In re Panchot
Before: Tobriner
TOBRINER, J. Petitioner Larry D. Panchot seeks a writ of habeas corpus against his unlawful detention and restraint of his liberty by the Municipal Court of the City and County of San Francisco, and by the Sheriff of the City and County of San Francisco.1 The municipal court, after a trial by jury, [107]convicted petitioner of a violation of Penal Code section 311.2 (distributing and/or possessing with intent to distribute obscene matter)2 and sentenced him to pay a fine of $332 or to serve 30 days in the county jail. [See fn. 4] Petitioner has exhausted his appellate remedies3 and now seeks relief by writ of habeas corpus4 in this court.
The substantive activity condemned in this case consisted of selling four packets of photographs depicting nude females posing singly. In these crude photographs, the subjects assume various poses which emphasize various parts of the body. None of the poses, however, depicts any form of sexual activity.5
[108]The validity of petitioner’s conviction must rest upon a proper judicial application of the legislative definition of the word “obscene” as used in section 311.2. The Legislature has defined “obscene” to mean: “that to the average person, applying contemporary standards, the predominant appeal of the matter, taken as a whole, is to prurient interest, i.e., a shameful or morbid interest in nudity, sex, or excretion, which goes substantially beyond customary limits of candor in description or representation of such matters and is matter which is utterly without redeeming social importance. ’ ’ (Pen. Code, § 311, subd. (a).) Because any restriction on the dissemination of graphic depictions such as the ones before us must not conflict with the prohibitions of the First Amendment to the United States Constitution, this court must apply section 311 in the light ■ of recent United States Supreme Court deeisons dealing with “obscenity.” (People v. Noroff (1967) 67 Cal.2d 791 [63 Cal.Rptr. 575, 433 P.2d 479].)
We hold, under the authority of People v.
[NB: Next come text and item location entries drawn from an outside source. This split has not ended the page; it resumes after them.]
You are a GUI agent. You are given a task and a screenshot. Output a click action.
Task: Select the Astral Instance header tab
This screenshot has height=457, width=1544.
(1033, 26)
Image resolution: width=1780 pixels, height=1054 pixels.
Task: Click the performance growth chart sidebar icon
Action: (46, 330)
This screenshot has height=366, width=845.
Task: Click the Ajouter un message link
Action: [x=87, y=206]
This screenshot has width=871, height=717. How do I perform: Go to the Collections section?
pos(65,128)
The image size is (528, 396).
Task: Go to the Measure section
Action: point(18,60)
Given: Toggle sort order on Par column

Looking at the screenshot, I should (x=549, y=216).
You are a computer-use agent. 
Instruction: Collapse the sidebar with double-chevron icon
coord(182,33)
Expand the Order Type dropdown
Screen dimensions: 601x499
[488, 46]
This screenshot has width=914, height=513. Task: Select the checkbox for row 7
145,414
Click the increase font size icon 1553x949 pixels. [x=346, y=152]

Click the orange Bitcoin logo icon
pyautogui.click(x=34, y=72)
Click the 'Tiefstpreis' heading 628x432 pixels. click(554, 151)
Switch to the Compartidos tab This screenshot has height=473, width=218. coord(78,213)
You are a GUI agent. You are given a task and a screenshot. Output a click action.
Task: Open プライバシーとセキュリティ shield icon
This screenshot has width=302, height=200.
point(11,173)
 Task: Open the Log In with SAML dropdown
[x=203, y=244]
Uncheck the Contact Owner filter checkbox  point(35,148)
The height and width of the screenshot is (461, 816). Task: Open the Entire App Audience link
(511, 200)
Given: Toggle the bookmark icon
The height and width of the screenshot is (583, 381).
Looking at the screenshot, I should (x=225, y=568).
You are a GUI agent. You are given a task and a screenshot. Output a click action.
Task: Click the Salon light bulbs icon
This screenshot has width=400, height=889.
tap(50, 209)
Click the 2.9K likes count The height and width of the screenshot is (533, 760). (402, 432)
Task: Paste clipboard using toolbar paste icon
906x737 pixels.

Noroff, supra, 67 Cal.2d 791, that the materials sold in the present case are not obscene. Noroff involved a “nudist magazine” wherein nude male and female adults appeared in poses very similar in substance to those of the photographs in the instant case. After a careful scrutiny of the “obscenity” decisions of the United States Supreme Court, we held that the representation of the nude human form in a nonsexual context does not violate Penal Code section 311 et seq. As we said in Nor-off-. “Given the materials to which the Supreme Court has accorded constitutional protection, we cannot withhold such protection here.”6 (People v. Noroff, supra, 67 Cal.2d 791, 796.)